Common Questions from Healthcare Professionals about End-of-Life ANH

  1. Do feeding tubes prevent malnutrition? Not necessarily. Many people on hydration and feeding tubes still experience malnutrition as a result of the underlying disease, immobility and neurologic deficits—not a lack of food/water.
  2. Do feeding tubes prevent pressure sores or hasten their healing? Artificial nutrition/hydration can increase urine output, stools, diarrhea, upper airway secretions, and immobility—all of which can exacerbate pressure sores or interfere with healing of existing sores/lesions.
  3. Do feedback tubes decrease the mortality rate? According to studies, life expectancy is nearly identical in patients who are offered end-of-life ANH and those who are not.
  4. Do feeding tubes prevent aspiration pneumonia? Current data does not show that feeding tubes decrease the risk of aspiration pneumonia or regurgitated gastric contents.

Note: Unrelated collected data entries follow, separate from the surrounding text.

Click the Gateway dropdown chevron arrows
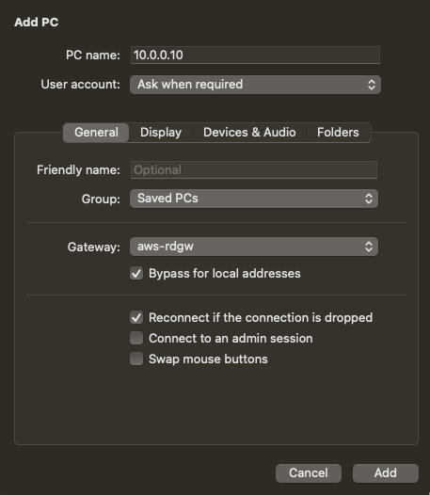The height and width of the screenshot is (495, 430). (369, 247)
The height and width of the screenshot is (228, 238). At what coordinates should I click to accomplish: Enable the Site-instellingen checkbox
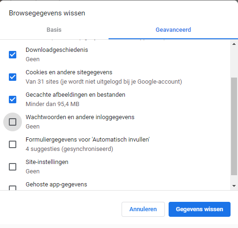point(13,167)
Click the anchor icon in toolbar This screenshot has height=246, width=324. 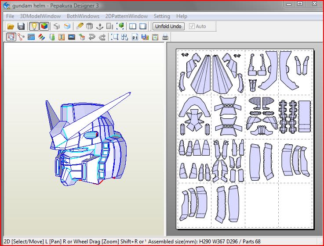click(x=99, y=26)
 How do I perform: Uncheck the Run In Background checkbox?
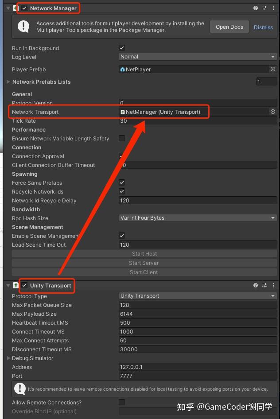pos(121,48)
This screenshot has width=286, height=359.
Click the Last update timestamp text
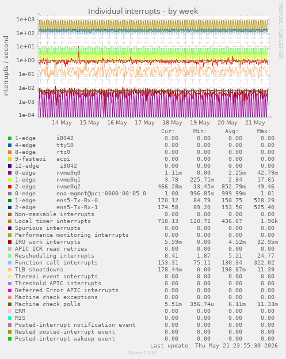click(214, 346)
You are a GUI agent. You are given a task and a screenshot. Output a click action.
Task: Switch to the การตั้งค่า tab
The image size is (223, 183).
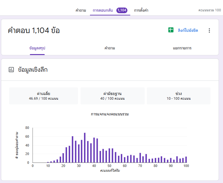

In fact, some studies indicate increased risk of aspiration as patients with tubes can still aspirate gastric contents and oral secretions, or suffer aspiration pneumonia from other organic causes.

Educate Families About End-of-Life Care

Healthcare professionals are advised to encourage family members to follow accepted hospice guidelines around food and water at the end of life:

  • Offer small sips of water/liquids, ice chips, hard candy or very small amounts of food via spoon if the patient can still eat or drink. Take cues from the patient when to stop.
  • Keep a patient’s lips and mouth moist with swabs, a wet wash cloth, lip balm or moisturizers if they are no longer able to drink.
  • Encourage family members to provide alternative forms of nourishment: conversation, loving touch, music, singing, poetry, humor, pet visits, gentle massage, reading, prayers or other acts of caring and love.